Historias de vida (2)

Yago había vivido toda su infancia en centros tutelados. Conocía al dedillo cómo adaptarse en ellos y cómo conseguir sus intereses sin que el funcionamiento del centro le afectase demasiado. Tenía padre y madre pero no fueron para él una referencia de acogida sino solamente una referencia de autoridad. Al cumplir la mayoría de edad, huérfano de una relación amorosa, buscó la forma de ganarse la vida tal como él la había aprendido. Las drogas fueron el objeto de su negocio.

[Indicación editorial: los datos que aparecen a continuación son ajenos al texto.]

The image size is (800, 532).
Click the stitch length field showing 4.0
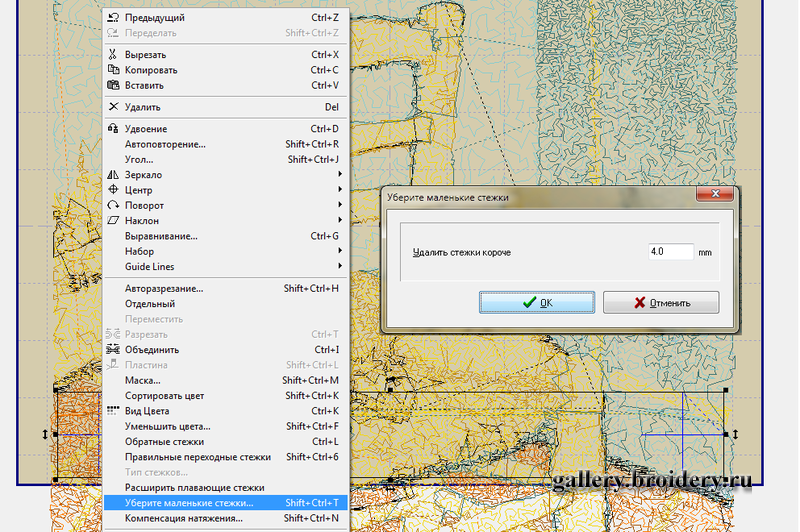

Sin llegar a drogarse o ejerciendo suficiente autocontrol sobre su consumo, consiguió vivir, alquilar una casa, compartirla con una mujer (que sí necesitaba la droga para vivir) y dos hijos ahora adolescentes a los que hacía muchos años que no veía. Aun así, según explicaba, él seguía sustentando económicamente a su familia.

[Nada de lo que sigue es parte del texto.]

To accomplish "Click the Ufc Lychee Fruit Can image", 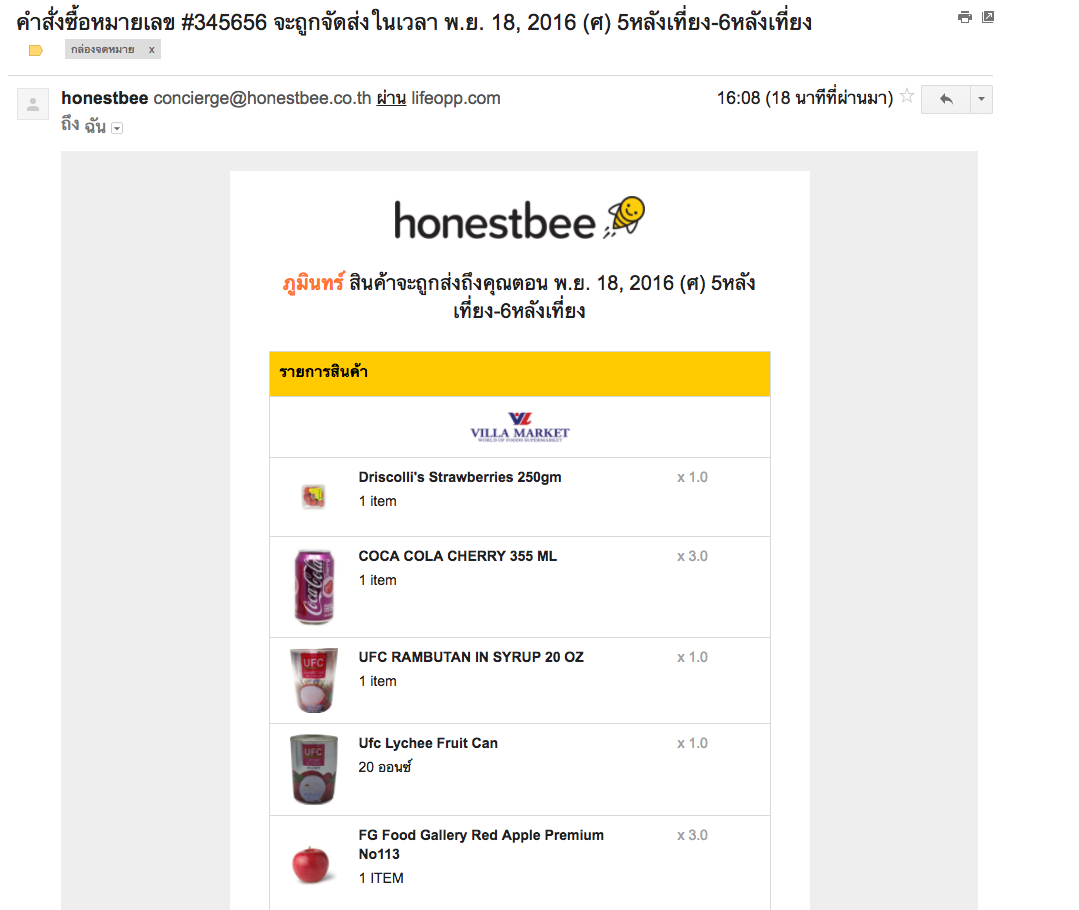I will [x=313, y=768].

Empezó a asistir a los talleres de padres en prisión. Duro y descreído al principio empezó a abrir su corazón al remover ciertas experiencias en la infancia. Empezó a modularse a sí mismo, a removerse por dentro y a permitirse ser algo más vulnerable. Esto le ayudó a empatizar con sus hijos y sus necesidades, a buscar estrategias de conexión con ellos y a desplegar un montón de habilidades que disponía. Tenía talento en la elaboración de trabajos manuales, como juguetes o cajas de música. Todo lo quería poner al servicio de sus hijos. Esto fue sólo el inicio y aunque queda un largo recorrido por hacer, con los talleres para padres dimos el primer paso: mirarse con cariño a si mismo, interpretar su historia de vida, amarse y  perdonarse.